→ Given data
◇ ◇ ◇ ◇ ◇

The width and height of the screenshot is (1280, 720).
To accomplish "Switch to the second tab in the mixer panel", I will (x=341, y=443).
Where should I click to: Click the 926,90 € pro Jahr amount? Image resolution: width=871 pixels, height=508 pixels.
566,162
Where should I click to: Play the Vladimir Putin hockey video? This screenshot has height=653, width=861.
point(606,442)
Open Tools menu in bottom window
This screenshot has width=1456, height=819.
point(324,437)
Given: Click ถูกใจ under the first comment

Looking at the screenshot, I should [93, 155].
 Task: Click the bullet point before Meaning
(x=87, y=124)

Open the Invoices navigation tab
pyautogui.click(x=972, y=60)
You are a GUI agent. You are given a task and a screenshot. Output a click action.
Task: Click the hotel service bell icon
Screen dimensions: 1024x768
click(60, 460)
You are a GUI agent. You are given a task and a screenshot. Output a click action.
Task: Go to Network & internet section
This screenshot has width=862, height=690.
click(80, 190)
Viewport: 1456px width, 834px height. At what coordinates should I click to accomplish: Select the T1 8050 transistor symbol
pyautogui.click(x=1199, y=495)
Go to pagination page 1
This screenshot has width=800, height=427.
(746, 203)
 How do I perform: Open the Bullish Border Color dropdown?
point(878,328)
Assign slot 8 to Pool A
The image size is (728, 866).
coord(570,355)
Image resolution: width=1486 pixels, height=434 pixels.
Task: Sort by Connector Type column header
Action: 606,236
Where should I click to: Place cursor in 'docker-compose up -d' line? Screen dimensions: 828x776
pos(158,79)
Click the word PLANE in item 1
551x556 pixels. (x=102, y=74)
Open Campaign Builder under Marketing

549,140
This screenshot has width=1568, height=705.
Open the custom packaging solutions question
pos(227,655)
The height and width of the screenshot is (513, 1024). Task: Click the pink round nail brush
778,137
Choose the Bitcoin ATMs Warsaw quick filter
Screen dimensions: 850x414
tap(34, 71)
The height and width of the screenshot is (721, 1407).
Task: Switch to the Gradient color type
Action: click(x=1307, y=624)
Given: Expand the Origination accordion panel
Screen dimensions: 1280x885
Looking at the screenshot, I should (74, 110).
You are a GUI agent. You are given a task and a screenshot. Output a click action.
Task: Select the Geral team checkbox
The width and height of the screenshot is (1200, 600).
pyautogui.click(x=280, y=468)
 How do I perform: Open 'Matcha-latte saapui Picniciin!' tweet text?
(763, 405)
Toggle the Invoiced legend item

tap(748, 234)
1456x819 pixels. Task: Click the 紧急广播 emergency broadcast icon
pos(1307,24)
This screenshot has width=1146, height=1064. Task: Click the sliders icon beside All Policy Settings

◇ ◇ ◇ ◇ ◇

→ The request
Copy out the material above word for word, beginning with the line that contains "Viewport: 1456px width, 834px" and continuing through the line that contains "pos(158,79)".

→ Correct output
Viewport: 1456px width, 834px height. At what coordinates should I click to accomplish: Select the T1 8050 transistor symbol
pyautogui.click(x=1199, y=495)
Go to pagination page 1
This screenshot has width=800, height=427.
(746, 203)
 How do I perform: Open the Bullish Border Color dropdown?
point(878,328)
Assign slot 8 to Pool A
The image size is (728, 866).
coord(570,355)
Image resolution: width=1486 pixels, height=434 pixels.
Task: Sort by Connector Type column header
Action: 606,236
Where should I click to: Place cursor in 'docker-compose up -d' line? Screen dimensions: 828x776
pos(158,79)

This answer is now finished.